Avec un Dubonnet, nous aurions fumé les miraculeuses dernières Craven "A", issues du stock caché d'un buraliste compréhensif, revenu "de prisonnier" depuis peu, comme le providentiel pâtissier de Brides-les-Bains retrouvant intacte, en 1942, sa caverne de sucre, de farine et de chocolat.

Et bien non, au lieu de proposer, comme ça, spontanément, simplement, un petit instant de rêve sans danger, d'oubli, de lumineux souvenir, j'ai détalé par l'escalier gris et sonore, oui, j'ai fui ce ciment horrible. Quelle honte, quelle vie de con!

En plus, j'ai cru me faire du bien en allant voir un mélodrame édifiant, "Les Musiciens du Ciel", d'après un roman édifiant de René Lefèvre, avec l'auteur et Michèle Morgan: 1 heure trente huit pour que la Salutiste empêche le bon jeune homme de devenir un voyou.

Pour me rasséréner, je me dis, cinquante ans après, que ma petite copine mocotte, devenue grande, en parfaite harmonie avec  sa ville natale, n'avait peut-être que faire des violons pas forcément innocents d'un Parisien déraciné.
J'étouffe. 

Il me faut revenir rêvasser sous la moustiquaire des années trente tropéziennes.

Un copain de Gustave, le nouveau mari parfait de ma Mère, Henri Zolinski, importateur des voitures de luxe américaines "CORD" nous baladait dans son cabriolet L 29,8 cylindres, traction avant surbaissé, à l'interminable capot, la voiture des stars, la soeur aînée de la légendaire Duesenberg. Nous aurions encore plus frimé si nous avions paradé dans la Cord 810, de 1935, avec sa surprenante calandre striée en "nez de cercueil", et ses phares rétractables à bascule, comme les yeux de Betty Boop.

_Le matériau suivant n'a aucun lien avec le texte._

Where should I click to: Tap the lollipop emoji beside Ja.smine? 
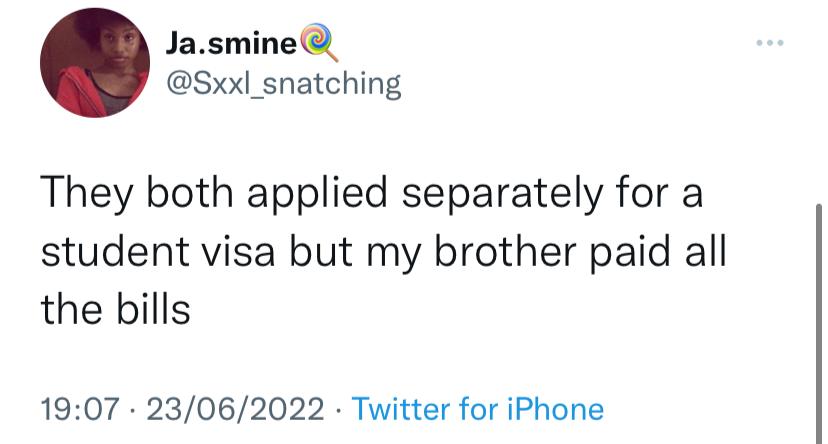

Henri nous emmenait à Pampelonne où il fallait traverser des maquis de roseaux pour atteindre la plage déserte. Le Tropézien de base barbotait un peu, seulement, et l'invasion UNriche - VINGTpauvres n'avait pas encore commencé. Pour plaire à sa belle du moment, notre élégant chauffeur, toujours en blanc, un peu play-boy, retournait une cigarette allumée sur sa langue et nageait jusqu'au radeau du Rayol, où il la faisait réapparaître et l'offrait à ladite belle, contre un baiser!